(Stored dataset items)
╔══

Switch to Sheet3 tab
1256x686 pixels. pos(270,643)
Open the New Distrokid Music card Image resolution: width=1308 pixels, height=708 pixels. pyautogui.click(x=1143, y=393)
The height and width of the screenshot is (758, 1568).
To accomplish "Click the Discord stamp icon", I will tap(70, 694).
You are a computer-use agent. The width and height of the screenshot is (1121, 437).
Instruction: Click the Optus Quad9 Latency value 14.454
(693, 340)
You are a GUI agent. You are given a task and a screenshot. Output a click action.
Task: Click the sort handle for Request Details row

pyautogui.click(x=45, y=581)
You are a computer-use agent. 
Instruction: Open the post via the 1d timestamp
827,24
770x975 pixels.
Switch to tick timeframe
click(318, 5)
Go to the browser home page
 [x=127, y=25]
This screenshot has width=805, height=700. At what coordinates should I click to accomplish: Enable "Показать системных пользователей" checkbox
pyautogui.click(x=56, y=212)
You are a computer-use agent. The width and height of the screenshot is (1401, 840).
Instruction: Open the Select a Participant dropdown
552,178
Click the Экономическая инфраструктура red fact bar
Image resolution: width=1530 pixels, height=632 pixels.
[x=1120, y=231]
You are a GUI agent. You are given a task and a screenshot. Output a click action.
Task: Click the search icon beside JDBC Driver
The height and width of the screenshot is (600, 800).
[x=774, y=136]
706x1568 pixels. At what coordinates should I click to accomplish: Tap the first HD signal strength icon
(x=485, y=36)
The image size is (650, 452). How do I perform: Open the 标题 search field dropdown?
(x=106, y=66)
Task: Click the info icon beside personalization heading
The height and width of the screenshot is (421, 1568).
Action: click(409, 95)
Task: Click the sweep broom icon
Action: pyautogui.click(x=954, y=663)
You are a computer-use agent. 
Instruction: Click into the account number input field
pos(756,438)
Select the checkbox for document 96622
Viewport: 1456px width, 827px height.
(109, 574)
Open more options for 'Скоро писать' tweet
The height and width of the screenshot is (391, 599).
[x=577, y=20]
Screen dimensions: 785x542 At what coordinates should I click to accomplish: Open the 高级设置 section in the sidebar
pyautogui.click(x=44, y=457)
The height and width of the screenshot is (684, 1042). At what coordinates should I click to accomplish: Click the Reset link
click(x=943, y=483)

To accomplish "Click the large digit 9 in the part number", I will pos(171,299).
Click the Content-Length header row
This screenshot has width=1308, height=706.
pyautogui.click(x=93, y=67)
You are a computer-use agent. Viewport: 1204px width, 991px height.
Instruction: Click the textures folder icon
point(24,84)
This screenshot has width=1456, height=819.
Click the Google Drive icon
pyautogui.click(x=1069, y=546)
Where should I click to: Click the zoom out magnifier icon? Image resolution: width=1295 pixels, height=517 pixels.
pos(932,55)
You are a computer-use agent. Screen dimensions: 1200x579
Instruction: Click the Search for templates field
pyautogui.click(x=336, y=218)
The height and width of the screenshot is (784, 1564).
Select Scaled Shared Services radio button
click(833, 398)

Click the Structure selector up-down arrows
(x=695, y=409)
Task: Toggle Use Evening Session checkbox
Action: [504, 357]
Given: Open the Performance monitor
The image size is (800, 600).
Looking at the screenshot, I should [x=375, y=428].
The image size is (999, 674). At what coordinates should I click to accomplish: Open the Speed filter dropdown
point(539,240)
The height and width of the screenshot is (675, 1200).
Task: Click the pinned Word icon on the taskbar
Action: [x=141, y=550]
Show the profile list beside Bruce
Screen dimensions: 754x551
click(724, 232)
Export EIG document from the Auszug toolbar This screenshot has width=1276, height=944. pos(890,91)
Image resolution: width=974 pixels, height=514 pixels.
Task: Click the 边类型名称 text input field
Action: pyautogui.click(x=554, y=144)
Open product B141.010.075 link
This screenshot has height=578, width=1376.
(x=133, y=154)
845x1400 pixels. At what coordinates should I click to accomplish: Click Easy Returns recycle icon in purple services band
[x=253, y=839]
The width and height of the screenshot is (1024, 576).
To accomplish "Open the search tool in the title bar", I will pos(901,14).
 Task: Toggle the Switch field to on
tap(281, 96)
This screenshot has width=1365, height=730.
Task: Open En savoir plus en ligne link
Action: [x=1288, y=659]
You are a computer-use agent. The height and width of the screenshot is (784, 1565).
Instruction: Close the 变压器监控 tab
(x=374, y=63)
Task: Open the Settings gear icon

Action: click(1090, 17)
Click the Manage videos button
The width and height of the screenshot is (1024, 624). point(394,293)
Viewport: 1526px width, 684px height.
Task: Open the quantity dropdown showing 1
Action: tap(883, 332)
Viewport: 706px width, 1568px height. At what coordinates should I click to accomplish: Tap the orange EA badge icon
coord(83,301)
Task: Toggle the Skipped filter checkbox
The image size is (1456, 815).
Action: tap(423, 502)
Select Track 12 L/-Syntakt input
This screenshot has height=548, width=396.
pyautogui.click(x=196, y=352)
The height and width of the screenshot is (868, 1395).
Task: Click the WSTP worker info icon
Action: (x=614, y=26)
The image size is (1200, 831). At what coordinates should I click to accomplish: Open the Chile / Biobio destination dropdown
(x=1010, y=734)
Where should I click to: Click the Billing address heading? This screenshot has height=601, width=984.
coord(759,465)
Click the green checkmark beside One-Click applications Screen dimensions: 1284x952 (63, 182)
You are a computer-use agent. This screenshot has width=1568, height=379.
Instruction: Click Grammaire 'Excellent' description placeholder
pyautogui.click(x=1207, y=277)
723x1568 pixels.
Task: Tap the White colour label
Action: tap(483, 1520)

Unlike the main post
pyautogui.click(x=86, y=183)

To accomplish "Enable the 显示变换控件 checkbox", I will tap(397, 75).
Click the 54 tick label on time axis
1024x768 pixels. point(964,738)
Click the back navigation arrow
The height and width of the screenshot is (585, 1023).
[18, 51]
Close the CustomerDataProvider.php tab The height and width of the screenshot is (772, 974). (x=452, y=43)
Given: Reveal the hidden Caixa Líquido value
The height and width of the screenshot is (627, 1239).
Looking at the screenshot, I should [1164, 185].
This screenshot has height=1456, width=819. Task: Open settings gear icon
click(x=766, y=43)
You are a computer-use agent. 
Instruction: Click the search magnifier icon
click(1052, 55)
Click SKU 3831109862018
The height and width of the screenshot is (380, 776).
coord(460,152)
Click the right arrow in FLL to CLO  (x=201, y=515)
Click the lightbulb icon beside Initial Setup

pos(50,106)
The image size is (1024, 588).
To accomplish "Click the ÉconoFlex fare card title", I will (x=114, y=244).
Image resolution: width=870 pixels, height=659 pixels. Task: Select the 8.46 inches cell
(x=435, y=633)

╚══

▸ **What the exercise asks**:
Print each record word for word.

▸ **Solution to the problem**:
Switch to Sheet3 tab
1256x686 pixels. pos(270,643)
Open the New Distrokid Music card Image resolution: width=1308 pixels, height=708 pixels. pyautogui.click(x=1143, y=393)
The height and width of the screenshot is (758, 1568).
To accomplish "Click the Discord stamp icon", I will tap(70, 694).
You are a computer-use agent. The width and height of the screenshot is (1121, 437).
Instruction: Click the Optus Quad9 Latency value 14.454
(693, 340)
You are a GUI agent. You are given a task and a screenshot. Output a click action.
Task: Click the sort handle for Request Details row

pyautogui.click(x=45, y=581)
You are a computer-use agent. 
Instruction: Open the post via the 1d timestamp
827,24
770x975 pixels.
Switch to tick timeframe
click(318, 5)
Go to the browser home page
 [x=127, y=25]
This screenshot has width=805, height=700. At what coordinates should I click to accomplish: Enable "Показать системных пользователей" checkbox
pyautogui.click(x=56, y=212)
You are a computer-use agent. The width and height of the screenshot is (1401, 840).
Instruction: Open the Select a Participant dropdown
552,178
Click the Экономическая инфраструктура red fact bar
Image resolution: width=1530 pixels, height=632 pixels.
[x=1120, y=231]
You are a GUI agent. You are given a task and a screenshot. Output a click action.
Task: Click the search icon beside JDBC Driver
The height and width of the screenshot is (600, 800).
[x=774, y=136]
706x1568 pixels. At what coordinates should I click to accomplish: Tap the first HD signal strength icon
(x=485, y=36)
The image size is (650, 452). How do I perform: Open the 标题 search field dropdown?
(x=106, y=66)
Task: Click the info icon beside personalization heading
The height and width of the screenshot is (421, 1568).
Action: click(409, 95)
Task: Click the sweep broom icon
Action: pyautogui.click(x=954, y=663)
You are a computer-use agent. 
Instruction: Click into the account number input field
pos(756,438)
Select the checkbox for document 96622
Viewport: 1456px width, 827px height.
(109, 574)
Open more options for 'Скоро писать' tweet
The height and width of the screenshot is (391, 599).
[x=577, y=20]
Screen dimensions: 785x542 At what coordinates should I click to accomplish: Open the 高级设置 section in the sidebar
pyautogui.click(x=44, y=457)
The height and width of the screenshot is (684, 1042). At what coordinates should I click to accomplish: Click the Reset link
click(x=943, y=483)

To accomplish "Click the large digit 9 in the part number", I will pos(171,299).
Click the Content-Length header row
This screenshot has width=1308, height=706.
pyautogui.click(x=93, y=67)
You are a computer-use agent. Viewport: 1204px width, 991px height.
Instruction: Click the textures folder icon
point(24,84)
This screenshot has width=1456, height=819.
Click the Google Drive icon
pyautogui.click(x=1069, y=546)
Where should I click to: Click the zoom out magnifier icon? Image resolution: width=1295 pixels, height=517 pixels.
pos(932,55)
You are a computer-use agent. Screen dimensions: 1200x579
Instruction: Click the Search for templates field
pyautogui.click(x=336, y=218)
The height and width of the screenshot is (784, 1564).
Select Scaled Shared Services radio button
click(833, 398)

Click the Structure selector up-down arrows
(x=695, y=409)
Task: Toggle Use Evening Session checkbox
Action: [504, 357]
Given: Open the Performance monitor
The image size is (800, 600).
Looking at the screenshot, I should [x=375, y=428].
The image size is (999, 674). At what coordinates should I click to accomplish: Open the Speed filter dropdown
point(539,240)
The height and width of the screenshot is (675, 1200).
Task: Click the pinned Word icon on the taskbar
Action: [x=141, y=550]
Show the profile list beside Bruce
Screen dimensions: 754x551
click(724, 232)
Export EIG document from the Auszug toolbar This screenshot has width=1276, height=944. pos(890,91)
Image resolution: width=974 pixels, height=514 pixels.
Task: Click the 边类型名称 text input field
Action: pyautogui.click(x=554, y=144)
Open product B141.010.075 link
This screenshot has height=578, width=1376.
(x=133, y=154)
845x1400 pixels. At what coordinates should I click to accomplish: Click Easy Returns recycle icon in purple services band
[x=253, y=839]
The width and height of the screenshot is (1024, 576).
To accomplish "Open the search tool in the title bar", I will pos(901,14).
 Task: Toggle the Switch field to on
tap(281, 96)
This screenshot has width=1365, height=730.
Task: Open En savoir plus en ligne link
Action: [x=1288, y=659]
You are a computer-use agent. The height and width of the screenshot is (784, 1565).
Instruction: Close the 变压器监控 tab
(x=374, y=63)
Task: Open the Settings gear icon

Action: click(1090, 17)
Click the Manage videos button
The width and height of the screenshot is (1024, 624). point(394,293)
Viewport: 1526px width, 684px height.
Task: Open the quantity dropdown showing 1
Action: tap(883, 332)
Viewport: 706px width, 1568px height. At what coordinates should I click to accomplish: Tap the orange EA badge icon
coord(83,301)
Task: Toggle the Skipped filter checkbox
The image size is (1456, 815).
Action: tap(423, 502)
Select Track 12 L/-Syntakt input
This screenshot has height=548, width=396.
pyautogui.click(x=196, y=352)
The height and width of the screenshot is (868, 1395).
Task: Click the WSTP worker info icon
Action: (x=614, y=26)
The image size is (1200, 831). At what coordinates should I click to accomplish: Open the Chile / Biobio destination dropdown
(x=1010, y=734)
Where should I click to: Click the Billing address heading? This screenshot has height=601, width=984.
coord(759,465)
Click the green checkmark beside One-Click applications Screen dimensions: 1284x952 (63, 182)
You are a computer-use agent. This screenshot has width=1568, height=379.
Instruction: Click Grammaire 'Excellent' description placeholder
pyautogui.click(x=1207, y=277)
723x1568 pixels.
Task: Tap the White colour label
Action: tap(483, 1520)

Unlike the main post
pyautogui.click(x=86, y=183)

To accomplish "Enable the 显示变换控件 checkbox", I will tap(397, 75).
Click the 54 tick label on time axis
1024x768 pixels. point(964,738)
Click the back navigation arrow
The height and width of the screenshot is (585, 1023).
[18, 51]
Close the CustomerDataProvider.php tab The height and width of the screenshot is (772, 974). (x=452, y=43)
Given: Reveal the hidden Caixa Líquido value
The height and width of the screenshot is (627, 1239).
Looking at the screenshot, I should [1164, 185].
This screenshot has height=1456, width=819. Task: Open settings gear icon
click(x=766, y=43)
You are a computer-use agent. 
Instruction: Click the search magnifier icon
click(1052, 55)
Click SKU 3831109862018
The height and width of the screenshot is (380, 776).
coord(460,152)
Click the right arrow in FLL to CLO  (x=201, y=515)
Click the lightbulb icon beside Initial Setup

pos(50,106)
The image size is (1024, 588).
To accomplish "Click the ÉconoFlex fare card title", I will (x=114, y=244).
Image resolution: width=870 pixels, height=659 pixels. Task: Select the 8.46 inches cell
(x=435, y=633)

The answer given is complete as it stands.